Overlapping Responsibilities Due to Multi-Layered Allocation of Responsibilities

The financial regulators pointed out that in cases where a higher-ranking officer and a subordinate officer both perform identical duties but substantive internal control responsibilities for the relevant duties are allocated to a subordinate officer instead of a higher-ranking officer who receives reports and exercises the decision-making authority, the internal control system may not function effectively as intended. Accordingly, where a higher-ranking officer and a subordinate officer perform the same duties, it is considered more appropriate to assign internal control responsibilities to the higher-ranking officer. This approach aligns with the principle of the responsibilities map system, which states that the management’s responsibilities for internal control should not be delegated to subordinate officers.
 

4.

Failure to Allocate Responsibilities to Key Officers

The financial regulators’ position is that it is necessary to allocate responsibilities to the officers who perform and supervise duties related to such responsibilities, in order to ensure the effective operation of internal control in financial companies, regardless of whether or not they are standing officers and have the authority to approve internal control-related matters. Accordingly, financial companies should ensure that they do not, among others, (i) readily exclude non-standing directors from those to whom responsibilities are allocated, (ii) refrain from allocating responsibilities to certain officers based solely on the reason that they do not have the approval authority over internal control matters, and (iii) allocate less responsibilities to certain officers compared to the scope of responsibilities allocated to such officers described in the business report.

The following cases were presented by the regulators as the cases involving inadequate allocation of responsibilities: (i) the responsibilities were not allocated to the CEO (executive director) who is in a position to exercise substantive influence over material decisions, such as the establishment of management strategies and business plans, on the ground that he or she “only has the duty to monitor as a director under the Korean Commercial Code and does not have the internal control-related approval authority,” and (ii) the chairperson of the board of directors (executive director) was assigned only the responsibilities related to the chairperson role, although his or her duties were described as “overall management” in the 2024 business report.
 

While large financial investment companies and insurers were required to submit their responsibilities map to the FSS by July 2, 2025, the responsibilities map submission deadline for small and medium-sized financial investment companies is July 2, 2026. Upon submission of the responsibilities map, the representative director and officers of relevant companies will assume overall management obligations, including those related to internal control.
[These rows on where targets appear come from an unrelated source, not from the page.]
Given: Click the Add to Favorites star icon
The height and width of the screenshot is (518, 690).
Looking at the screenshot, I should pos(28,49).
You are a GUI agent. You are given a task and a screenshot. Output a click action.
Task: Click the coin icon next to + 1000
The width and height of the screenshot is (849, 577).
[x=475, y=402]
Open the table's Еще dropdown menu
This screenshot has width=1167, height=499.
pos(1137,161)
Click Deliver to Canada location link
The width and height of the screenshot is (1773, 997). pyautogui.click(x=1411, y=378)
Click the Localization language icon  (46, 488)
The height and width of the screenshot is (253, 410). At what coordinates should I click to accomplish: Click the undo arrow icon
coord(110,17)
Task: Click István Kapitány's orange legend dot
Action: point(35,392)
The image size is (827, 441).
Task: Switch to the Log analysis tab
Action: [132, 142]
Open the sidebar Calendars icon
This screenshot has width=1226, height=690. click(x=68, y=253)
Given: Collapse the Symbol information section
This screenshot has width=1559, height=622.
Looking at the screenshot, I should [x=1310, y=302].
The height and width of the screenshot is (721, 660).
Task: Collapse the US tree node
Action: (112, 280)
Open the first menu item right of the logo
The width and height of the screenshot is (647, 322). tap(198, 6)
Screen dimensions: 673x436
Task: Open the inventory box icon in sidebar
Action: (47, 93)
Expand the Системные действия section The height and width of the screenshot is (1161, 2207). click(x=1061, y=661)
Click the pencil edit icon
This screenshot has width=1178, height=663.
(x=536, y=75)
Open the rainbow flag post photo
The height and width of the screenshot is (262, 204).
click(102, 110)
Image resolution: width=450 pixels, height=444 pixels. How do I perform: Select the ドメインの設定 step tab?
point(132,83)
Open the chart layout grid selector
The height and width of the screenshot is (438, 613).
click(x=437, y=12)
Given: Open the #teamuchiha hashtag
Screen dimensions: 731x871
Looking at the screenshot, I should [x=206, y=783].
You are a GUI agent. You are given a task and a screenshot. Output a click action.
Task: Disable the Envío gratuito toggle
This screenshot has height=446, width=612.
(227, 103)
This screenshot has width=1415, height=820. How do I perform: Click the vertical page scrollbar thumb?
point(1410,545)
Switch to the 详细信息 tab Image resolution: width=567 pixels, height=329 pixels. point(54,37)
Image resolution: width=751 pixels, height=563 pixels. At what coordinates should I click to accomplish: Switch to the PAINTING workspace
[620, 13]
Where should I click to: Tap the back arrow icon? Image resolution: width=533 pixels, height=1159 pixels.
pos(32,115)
In particular, starting from July 3, 2025, after the conclusion of the pilot program period, large financial investment companies and insurers are subject to sanctions (i) if they fail to meet requirements under the responsibilities map regime (such as avoiding overlap, omission or concentration of responsibilities), or (ii) if there is a breach of overall management obligations, including internal control, by the representative director and officers. Therefore, subject companies should ensure the effective operation of internal control systems based on their responsibilities maps, taking into account the financial regulators’ views on the necessary improvements to the mechanisms for reviewing the adequacy of the responsibilities map and internal control systems and compliance with applicable legal requirements.